● Goal of the exercise
Write out the passage about the cold ride in the convertible word for word, beginning at the words "Before we pulled" and stopping after "in a cruiser.".

● Text provided
○ ○ ○ ○ ○ ○ ○

Before we pulled out of the laneway, Paul put the roof down on his sporty convertible. Feck it was cold, but I did not say a thing. Paul had a ‘heavy foot’ when driving and had been drinking; he always drove fast. As he and I sped along in that icebox of a convertible – the heater at full blast – these images came to my mind: that my balls had shrunk up inside my scrotum as far as they could to keep warm; that my ‘shag’ hair cut was frozen flat in icy waves on my head; and that the snot running from my nostrils had become ice-sickles that could at any moment break off and shatter the lenses of my Coke-bottle-bottom eyeglasses. I could have killed Paul at that moment, but even more so a short time later, when we were stopped by a cop in a cruiser.

○ ○ ○ ○ ○ ○ ○

● Information provided
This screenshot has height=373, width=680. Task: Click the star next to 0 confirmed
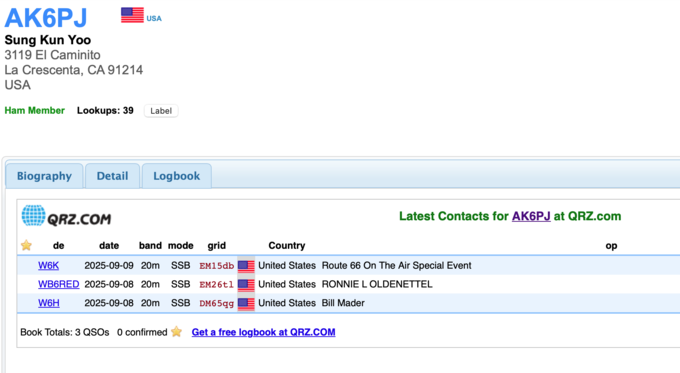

○ ○ ○ ○ ○ ○ ○

● Exercise response
Before we pulled out of the laneway, Paul put the roof down on his sporty convertible. Feck it was cold, but I did not say a thing. Paul had a ‘heavy foot’ when driving and had been drinking; he always drove fast. As he and I sped along in that icebox of a convertible – the heater at full blast – these images came to my mind: that my balls had shrunk up inside my scrotum as far as they could to keep warm; that my ‘shag’ hair cut was frozen flat in icy waves on my head; and that the snot running from my nostrils had become ice-sickles that could at any moment break off and shatter the lenses of my Coke-bottle-bottom eyeglasses. I could have killed Paul at that moment, but even more so a short time later, when we were stopped by a cop in a cruiser.